Out of the gray bay gray rocks, close spaced and each a little black green north tree forest. This became denser until it was the color of a hole. The trawler anchored and they scrambled ashore in an inlet closed by a little white sand beach like a Negro's very white palm, the guide experienced and dignified last in laced boots with moccasin bottoms. The clarity of the water reelected a dead tree while he boiled great lake trout in a galvanized bucket on a resinous fire. A green flame. Everyone has planned to change his "way of life" until he tasted the fish, which was tasteless. Scales on the dull sand like garbage, or rain. It began raining, a drop at a time, big as cod liver oil capsules. The two boys' knees lichened and their shrills faded high and out into the falls of shot grouse curving into a November wet matchstick field. Burrs, unfinished houses.

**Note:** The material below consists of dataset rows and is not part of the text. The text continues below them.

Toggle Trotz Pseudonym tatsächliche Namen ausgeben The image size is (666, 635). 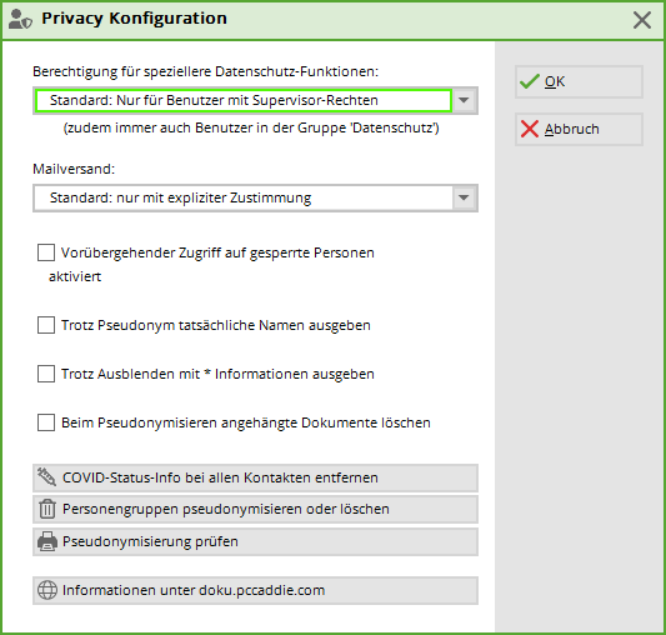click(x=46, y=325)
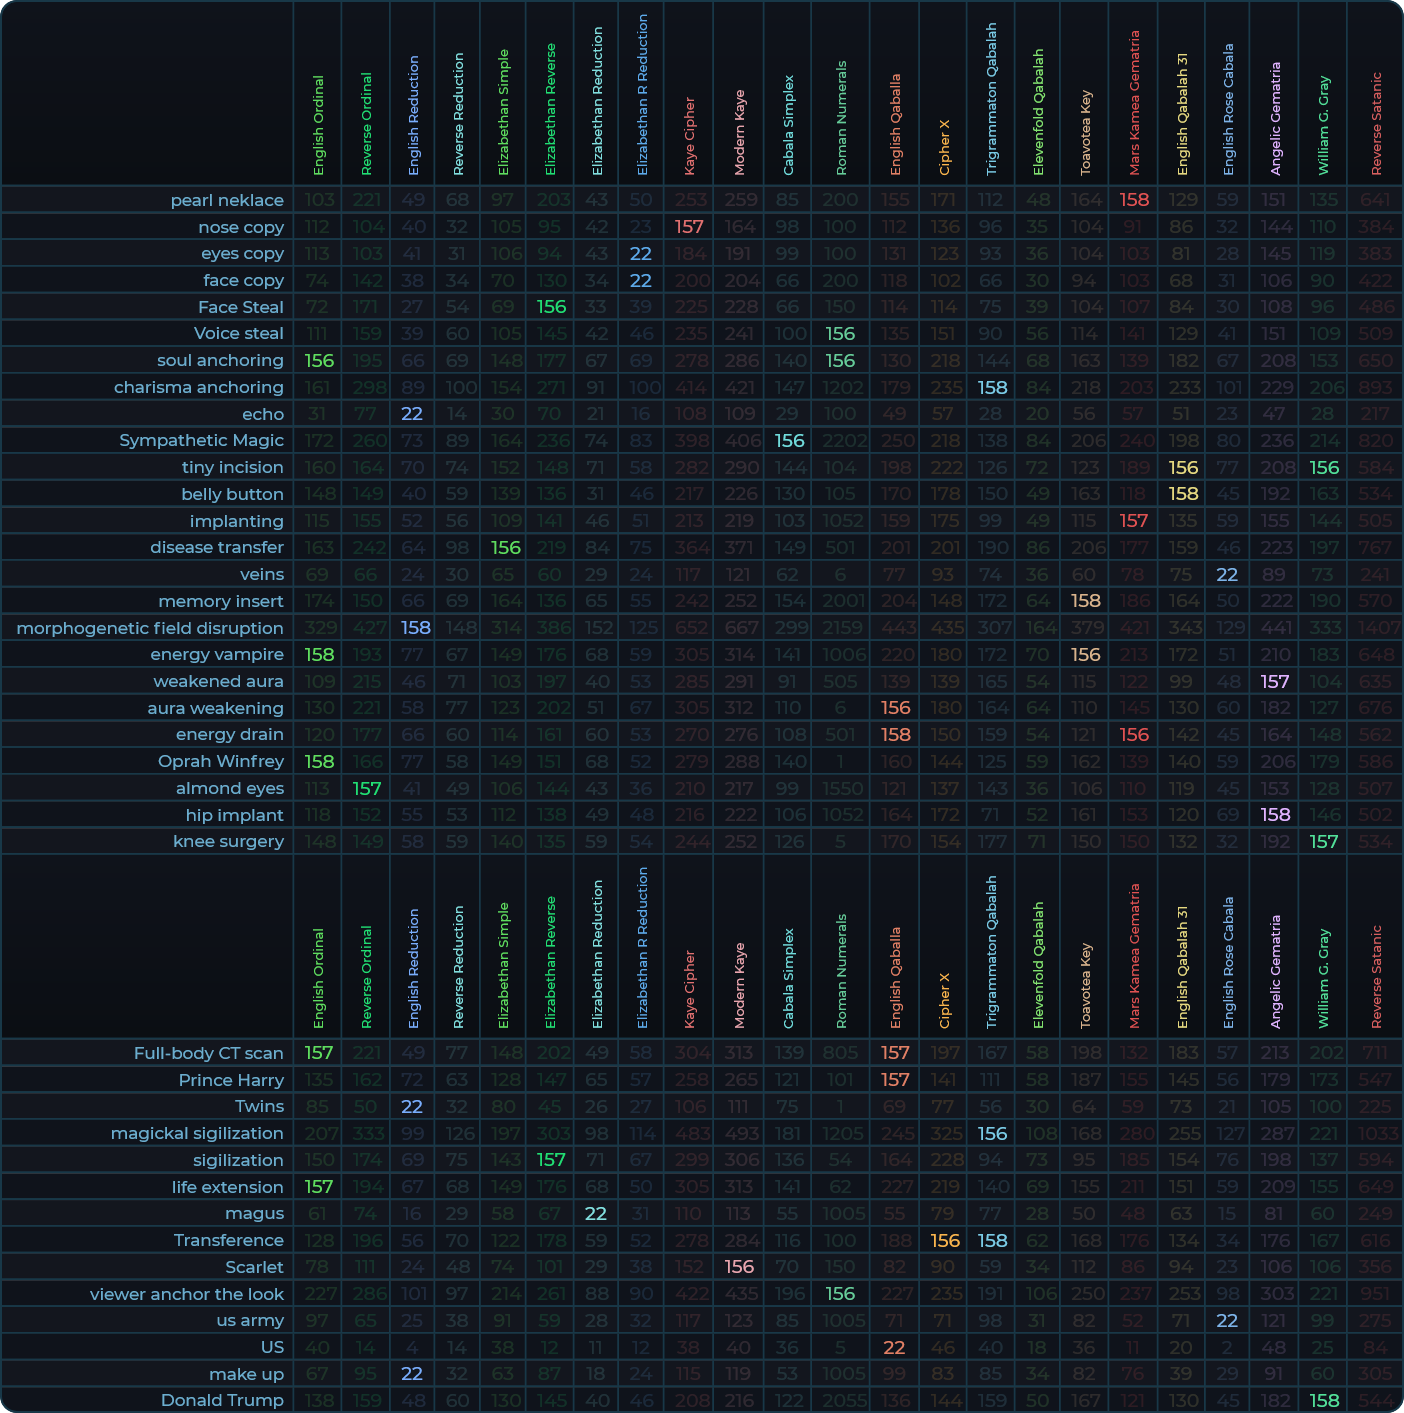Select the 'Oprah Winfrey' phrase entry

(x=221, y=761)
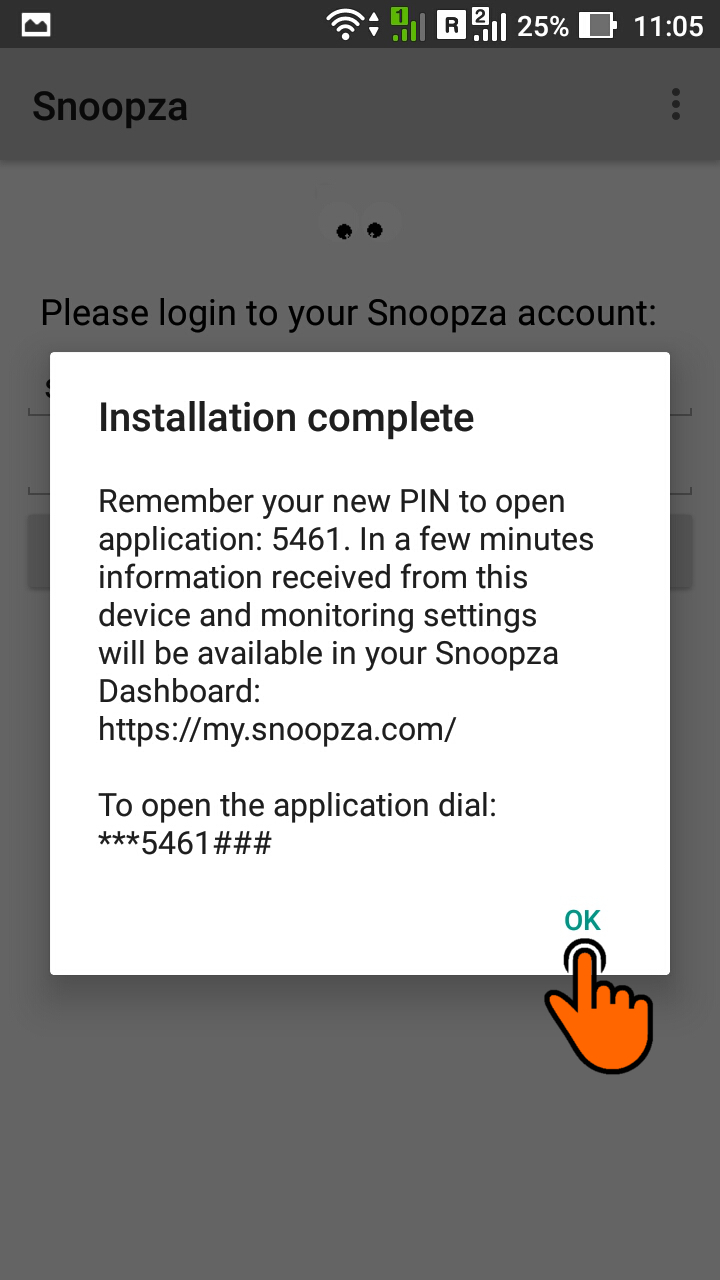
Task: Tap the picture notification icon in status bar
Action: pos(36,25)

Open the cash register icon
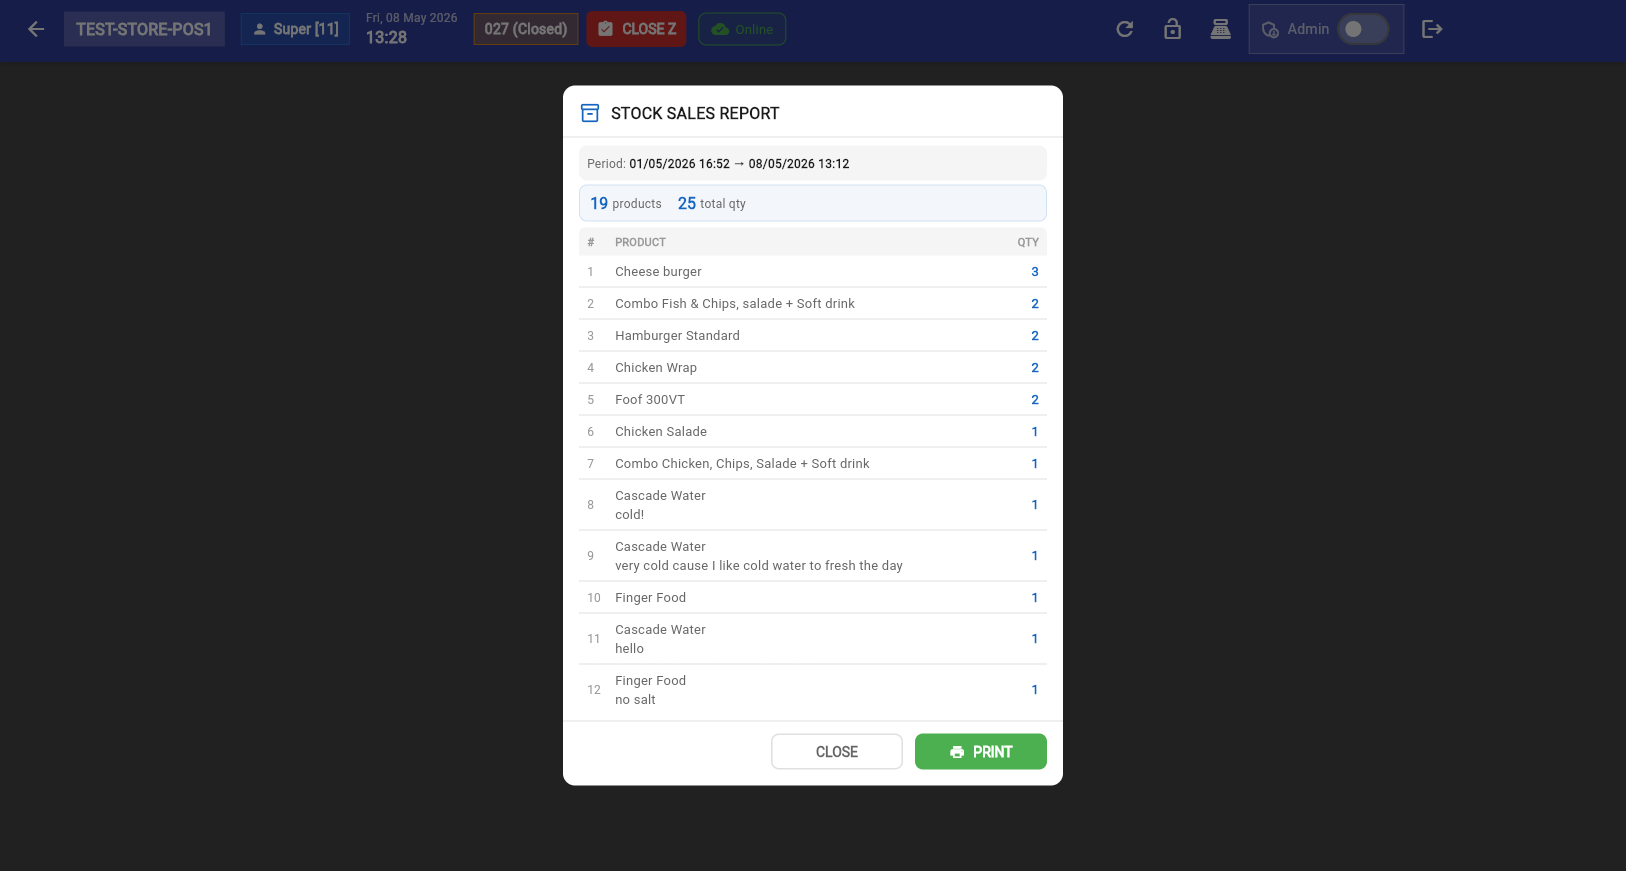coord(1220,29)
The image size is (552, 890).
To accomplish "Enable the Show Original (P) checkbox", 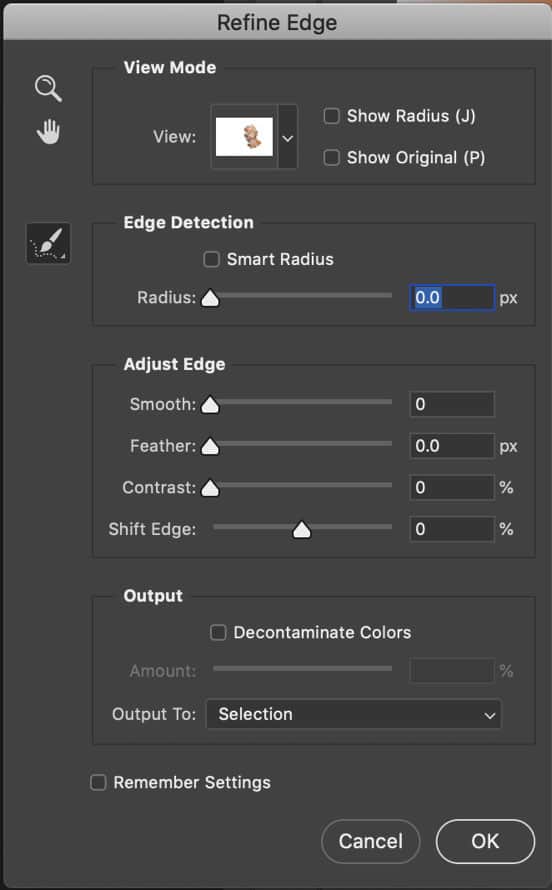I will pyautogui.click(x=331, y=157).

Like that: ending on the parataxis of a two-item list... Burrs, unfinished houses. And the sentence before. (And not just for the use of the word "lichened.") The end seems that much more truncated by the volley of small (I would generally argue in poetry and for the sake of compression, unnecessary) words in the previous sentence. "The two boys' knees lichened and their shrills faded high and out into the falls of shot grouse curving into a November wet matchstick field." November wet matchstick field. Resinous fire. A green flame. The fish was tasteless. Out of the gray bay gray rocks. To say "gray waves" would be too much, but it's where the mind goes when presented with the triple rhyme, the mind bends naturally to the fourth slant rhyme. Or this mind does. I'm glad it didn't happen. In not happening, it happened anyway.

I should say this is a weirdly cohesive book for being a smattering of unpublished work (prose, poetry, prose poetry, drama even, a sonnet) from the 1950s and 60s.

From the title piece "The Home Book," which is unspecified prose.

"I know what troubles me. It is so simple: I don't want to give myself away. I don't want to confess, to say I am my history and it is mine, something I made, because as long as I don't I can pretend that I could change and become some other person I won't ever be. I don't want to give myself because to give is to lose and that is like dying; I don't want to lose any human love or pleasure through a deal with that which is invisible and by which I may gain nothing."

The speaker is talking about religion, but it strikes home pretty hard out of this context for me.

And then (from "Four Poems for Frank O'Hara"...

It's quarter of five
and the Fucking Tree has birds in its hair.

I wonder if I can claim influence after the fact. This happened while reading The Cantos also, that something was a nearly word-for-word echo of something in MFS.

(image "Fire Walk With Me" by Martin Wittfooth)

1 comment:

birds fly said...

Thanks for sharing these words from Schuyler. I will now be seeking out The Home Book!